## WHAT IS REQUIRED
Decide whether each statement below agrees with the forum thread about China Glaze's Anchors Away 2011 collection. Answer yes or no for each, and quote the thread's deciding words exactly. (a) One poster would layer Knotty with White Cap, Sea Spray or Sunset Sail if it is sheer. (b) The purple of Below Deck looks the same in every picture. (c) Spring polish collections usually come out in early March.

══ EXERCISE PASSAGE

# China Glaze: Anchors Away 2011



## flipshawtii (Oct 7, 2010)

​ _Image via __alllacqueredup_​  ​ 

​ _Image via body-soulbeauty_​ 
I am in love with Knotty. If that color is a bit sheer, I would love to layer it with White Cap, Sea Spray or Sunset Sail! Below Deck, the purple looks different in each picture. I would love to see a real life swatch of that.


----------



## tillytilly (Oct 27, 2010)

Beautiful...I'm drawn to Sea Spray.


----------



## e.lix.abeth. (Oct 27, 2010)

I love the top row of the swatches, I cant wait.


----------



## Diava (Oct 28, 2010)

I absolutely adore white cap and lighthouse so shimmery











Anyone know when these are coming out?

Diava

X


----------



## lolaB (Oct 28, 2010)

Spring polish collections usually come out early Feb, so around there I'm assuming.


----------



## beautytobsess (Oct 31, 2010)

I too love the top row. Awesome!

════
══ GIVEN ENTRIES

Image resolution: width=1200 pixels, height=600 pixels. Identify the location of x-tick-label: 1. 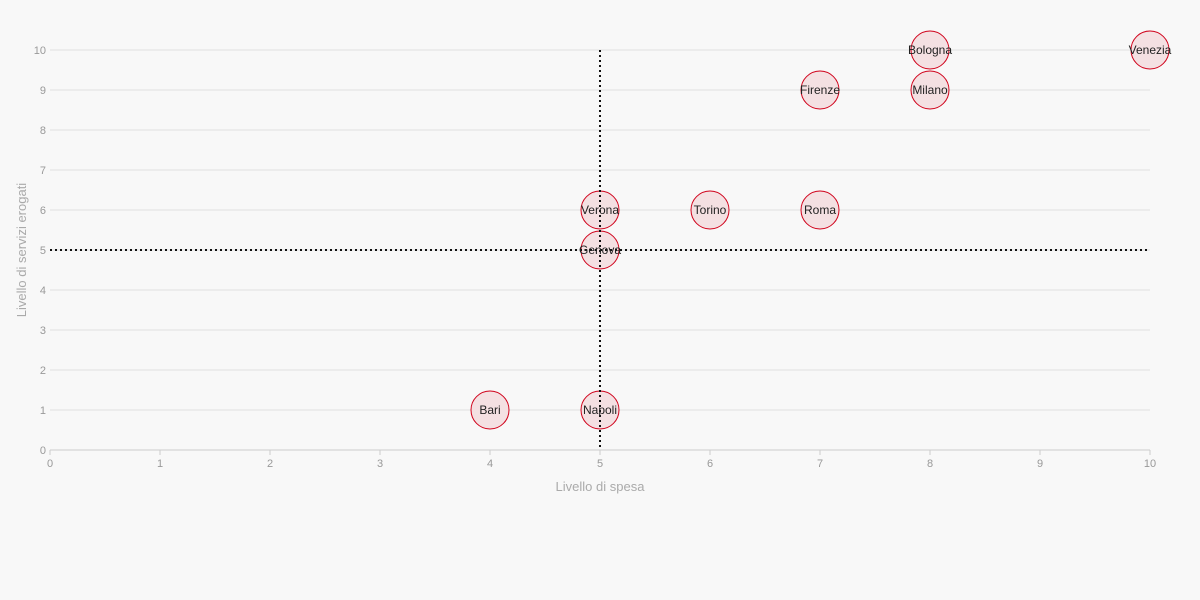
(160, 464).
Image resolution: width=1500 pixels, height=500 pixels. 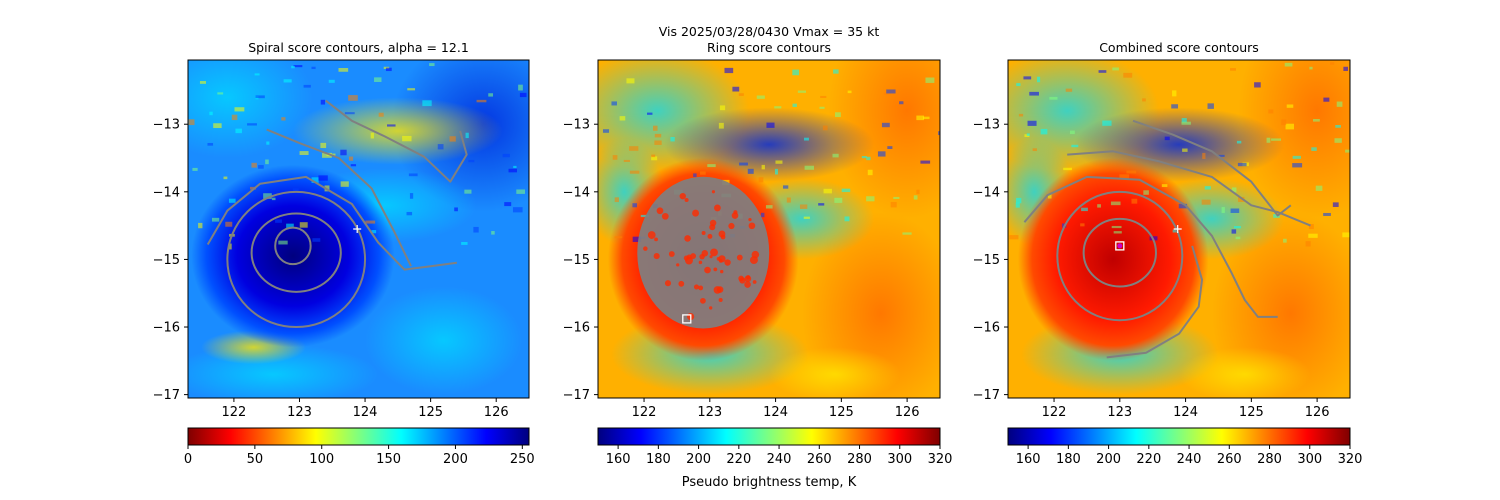 What do you see at coordinates (234, 412) in the screenshot?
I see `x-tick-label: 122` at bounding box center [234, 412].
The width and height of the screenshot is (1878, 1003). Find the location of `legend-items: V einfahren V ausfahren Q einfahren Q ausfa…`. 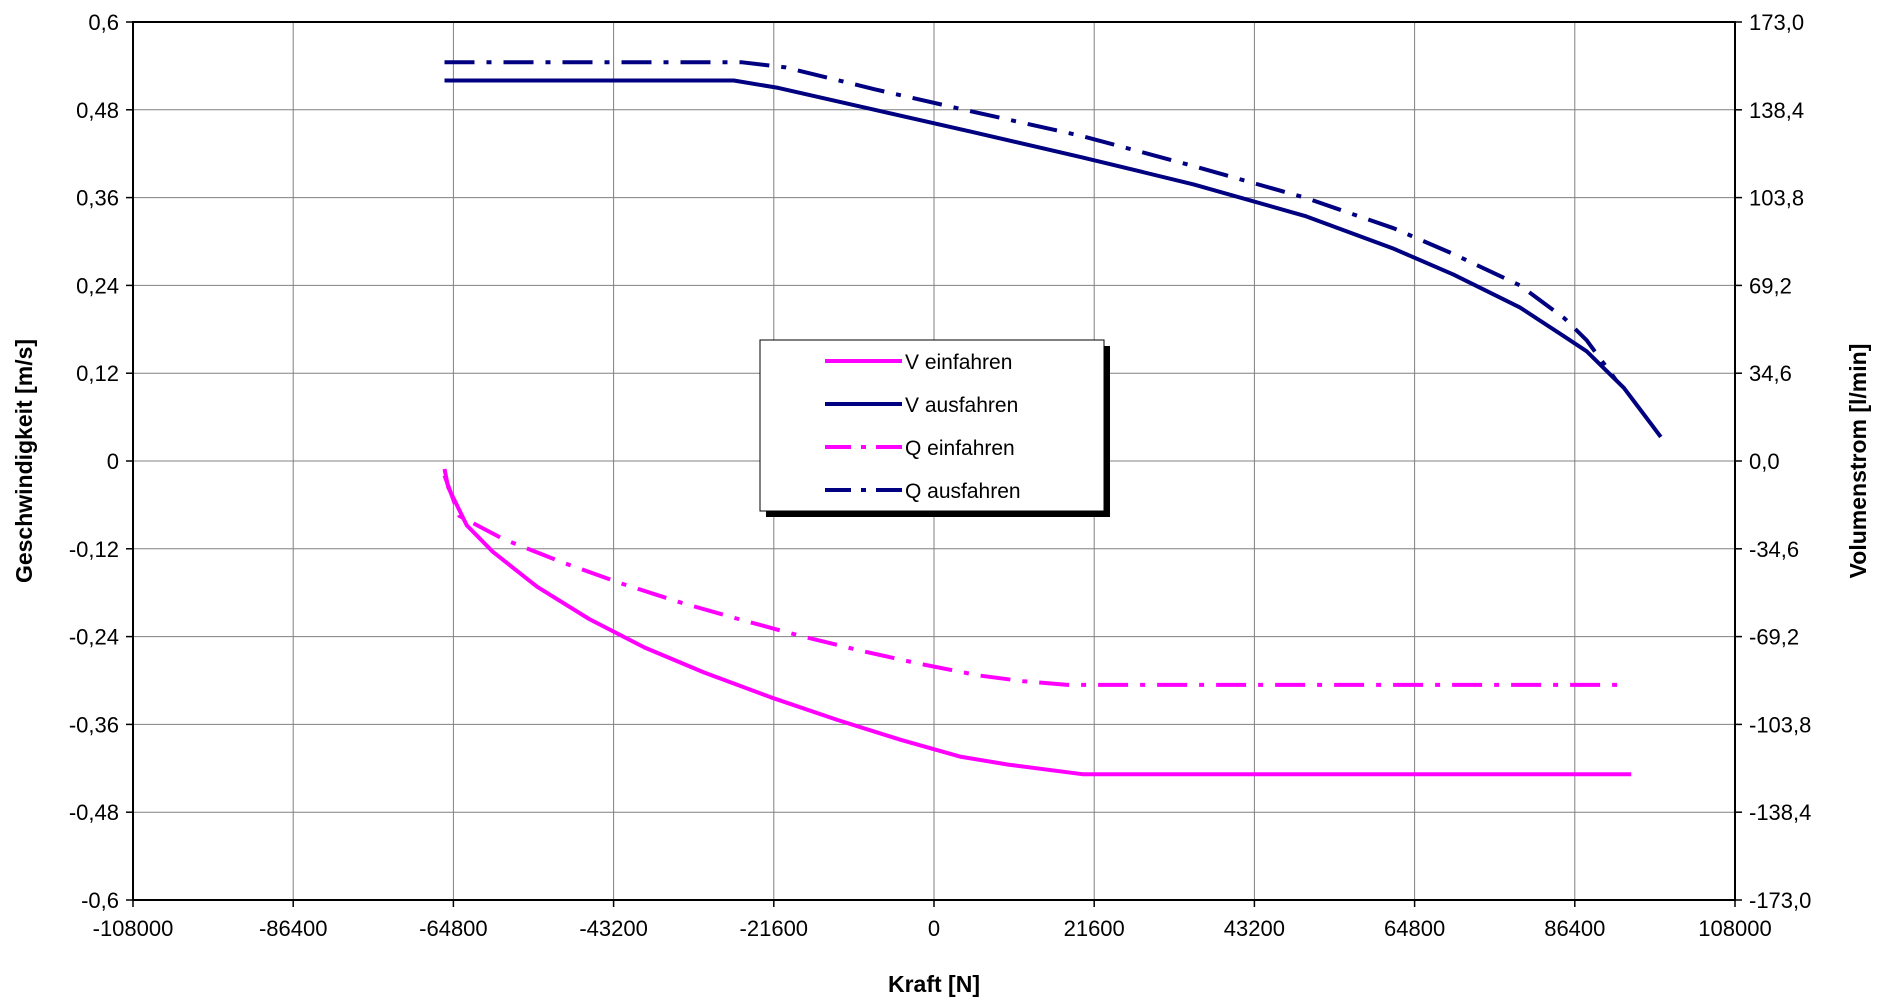

legend-items: V einfahren V ausfahren Q einfahren Q ausfa… is located at coordinates (923, 427).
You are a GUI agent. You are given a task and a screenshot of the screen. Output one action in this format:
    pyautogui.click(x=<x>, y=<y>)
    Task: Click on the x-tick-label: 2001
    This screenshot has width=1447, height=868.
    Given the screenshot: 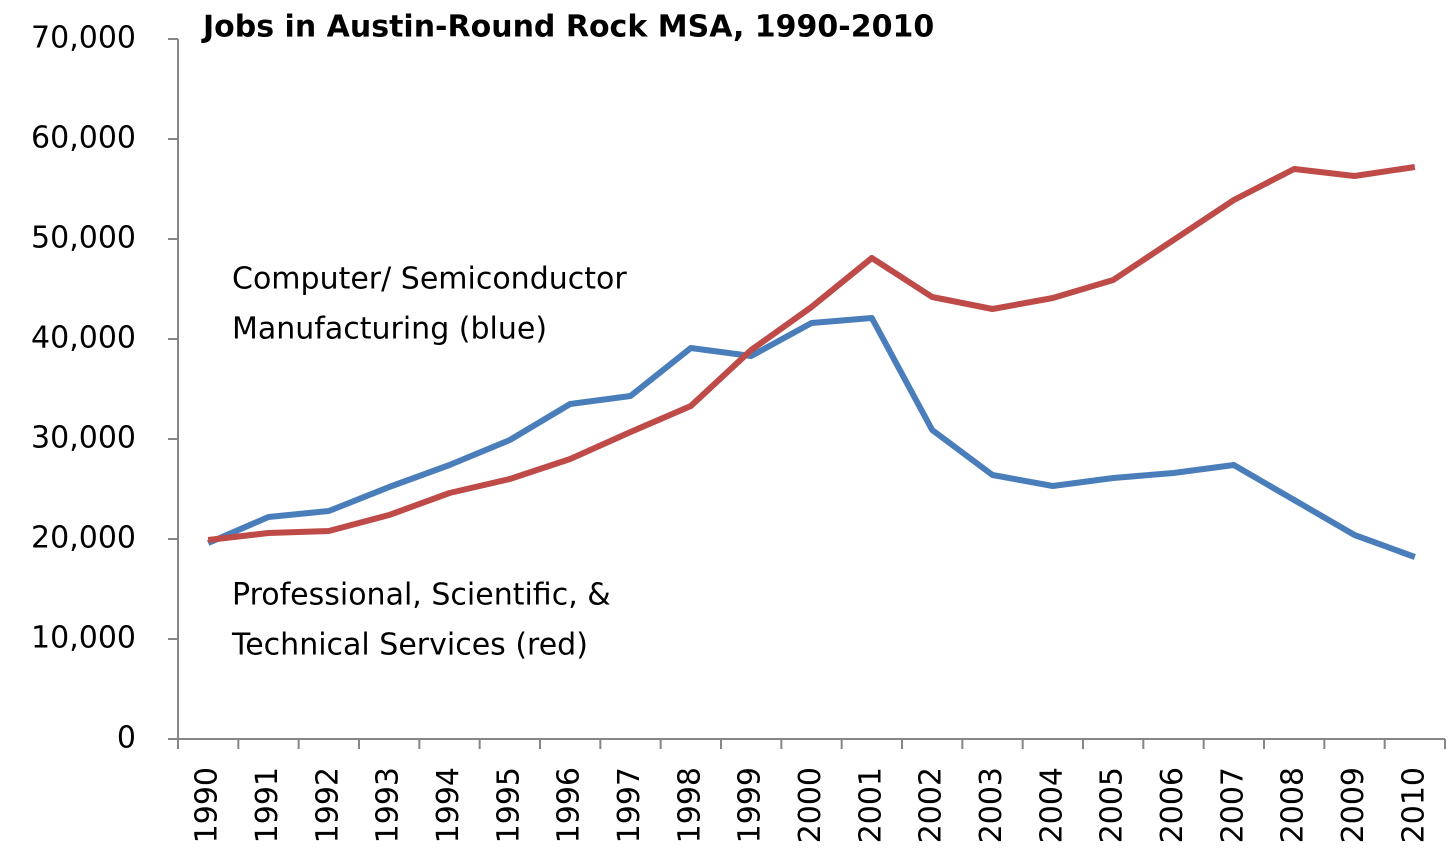 What is the action you would take?
    pyautogui.click(x=870, y=805)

════

## TASK RESULT
(a) Yes: "If that color is a bit sheer, I would love to layer it with White Cap, Sea Spray or Sunset Sail!"
(b) No: "Below Deck, the purple looks different in each picture."
(c) No: "Spring polish collections usually come out early Feb, so around there I'm assuming."